START Task data
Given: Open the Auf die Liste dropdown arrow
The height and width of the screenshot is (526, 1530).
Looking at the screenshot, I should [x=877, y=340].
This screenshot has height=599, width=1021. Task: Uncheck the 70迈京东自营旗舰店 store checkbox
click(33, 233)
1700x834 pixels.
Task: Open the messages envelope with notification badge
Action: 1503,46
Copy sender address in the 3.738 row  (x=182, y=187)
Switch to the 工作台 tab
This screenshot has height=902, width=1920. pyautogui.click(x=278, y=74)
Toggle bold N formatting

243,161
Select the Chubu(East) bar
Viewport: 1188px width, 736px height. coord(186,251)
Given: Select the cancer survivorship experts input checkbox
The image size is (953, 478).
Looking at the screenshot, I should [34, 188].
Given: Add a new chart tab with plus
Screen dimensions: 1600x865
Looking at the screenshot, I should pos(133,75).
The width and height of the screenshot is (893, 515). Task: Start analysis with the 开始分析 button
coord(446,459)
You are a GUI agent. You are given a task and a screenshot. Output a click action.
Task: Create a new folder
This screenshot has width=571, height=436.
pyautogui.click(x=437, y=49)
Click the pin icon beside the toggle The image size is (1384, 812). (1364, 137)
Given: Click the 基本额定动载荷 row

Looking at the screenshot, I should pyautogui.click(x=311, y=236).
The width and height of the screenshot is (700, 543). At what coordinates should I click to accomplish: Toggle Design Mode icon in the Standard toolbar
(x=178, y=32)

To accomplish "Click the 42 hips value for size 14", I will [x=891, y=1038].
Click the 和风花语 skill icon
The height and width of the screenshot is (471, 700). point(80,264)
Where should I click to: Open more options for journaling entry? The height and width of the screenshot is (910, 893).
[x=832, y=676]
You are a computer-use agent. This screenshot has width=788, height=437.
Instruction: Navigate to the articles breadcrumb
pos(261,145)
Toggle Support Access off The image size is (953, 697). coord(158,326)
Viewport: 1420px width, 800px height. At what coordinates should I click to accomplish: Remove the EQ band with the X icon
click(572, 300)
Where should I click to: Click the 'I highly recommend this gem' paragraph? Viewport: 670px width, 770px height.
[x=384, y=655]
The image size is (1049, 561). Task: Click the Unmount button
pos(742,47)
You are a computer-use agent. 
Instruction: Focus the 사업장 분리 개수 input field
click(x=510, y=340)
END Task data
■ Work to be completed
Look through the entries above, and wherever a line holds the string "agent", copy it.

■ Answer to this problem
You are a GUI agent. You are given a task and a screenshot. Output a click action.
You are a computer-use agent. This screenshot has width=788, height=437.
You are a computer-use agent. 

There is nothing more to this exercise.